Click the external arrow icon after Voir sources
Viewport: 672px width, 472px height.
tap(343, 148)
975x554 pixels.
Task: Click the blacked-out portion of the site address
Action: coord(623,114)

..............................

** Exercise **
Copy out the material above word for word, keeping every line as it stands.

** Completed exercise **
Click the external arrow icon after Voir sources
Viewport: 672px width, 472px height.
tap(343, 148)
975x554 pixels.
Task: Click the blacked-out portion of the site address
Action: coord(623,114)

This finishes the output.